RAW DATA START

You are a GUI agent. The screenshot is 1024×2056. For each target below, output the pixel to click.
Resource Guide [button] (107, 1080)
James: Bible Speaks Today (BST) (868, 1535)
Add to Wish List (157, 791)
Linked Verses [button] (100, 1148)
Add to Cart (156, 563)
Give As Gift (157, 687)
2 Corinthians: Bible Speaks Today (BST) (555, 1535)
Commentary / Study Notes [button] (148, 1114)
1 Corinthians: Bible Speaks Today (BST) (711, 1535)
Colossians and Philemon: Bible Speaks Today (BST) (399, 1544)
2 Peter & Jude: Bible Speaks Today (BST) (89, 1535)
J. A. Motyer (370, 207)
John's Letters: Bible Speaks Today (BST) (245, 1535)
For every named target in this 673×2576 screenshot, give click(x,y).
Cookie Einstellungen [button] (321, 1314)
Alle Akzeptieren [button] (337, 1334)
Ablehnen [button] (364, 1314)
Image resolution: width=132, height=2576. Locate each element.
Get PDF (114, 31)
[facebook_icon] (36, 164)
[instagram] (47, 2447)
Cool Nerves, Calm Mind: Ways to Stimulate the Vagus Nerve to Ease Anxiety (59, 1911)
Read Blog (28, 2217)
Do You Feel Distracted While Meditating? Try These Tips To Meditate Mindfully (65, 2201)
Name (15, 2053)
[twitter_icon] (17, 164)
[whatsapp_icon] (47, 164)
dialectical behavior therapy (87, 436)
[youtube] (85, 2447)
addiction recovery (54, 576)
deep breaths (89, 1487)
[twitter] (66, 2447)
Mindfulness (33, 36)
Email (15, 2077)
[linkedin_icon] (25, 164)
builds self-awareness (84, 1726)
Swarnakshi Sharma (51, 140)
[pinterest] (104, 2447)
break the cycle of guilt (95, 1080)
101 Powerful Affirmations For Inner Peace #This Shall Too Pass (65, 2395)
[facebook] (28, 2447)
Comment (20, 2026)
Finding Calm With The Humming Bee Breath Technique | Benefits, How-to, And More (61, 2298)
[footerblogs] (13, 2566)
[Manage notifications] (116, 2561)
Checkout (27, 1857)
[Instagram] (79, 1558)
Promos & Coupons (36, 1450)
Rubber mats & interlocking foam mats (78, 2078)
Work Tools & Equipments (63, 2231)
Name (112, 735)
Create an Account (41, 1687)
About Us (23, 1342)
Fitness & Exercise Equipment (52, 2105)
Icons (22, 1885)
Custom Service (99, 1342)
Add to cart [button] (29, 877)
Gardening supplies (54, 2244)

RAW DATA END

[PROBLEM TO WORK ON]: Above are records; repeat only the lines starting at the line with "Ablehnen [button] (364, 1314)" and ending at the line with "Read Blog (28, 2217)", exactly as they appear, both included.

[ANSWER SPACE]:
Ablehnen [button] (364, 1314)
Image resolution: width=132, height=2576. Locate each element.
Get PDF (114, 31)
[facebook_icon] (36, 164)
[instagram] (47, 2447)
Cool Nerves, Calm Mind: Ways to Stimulate the Vagus Nerve to Ease Anxiety (59, 1911)
Read Blog (28, 2217)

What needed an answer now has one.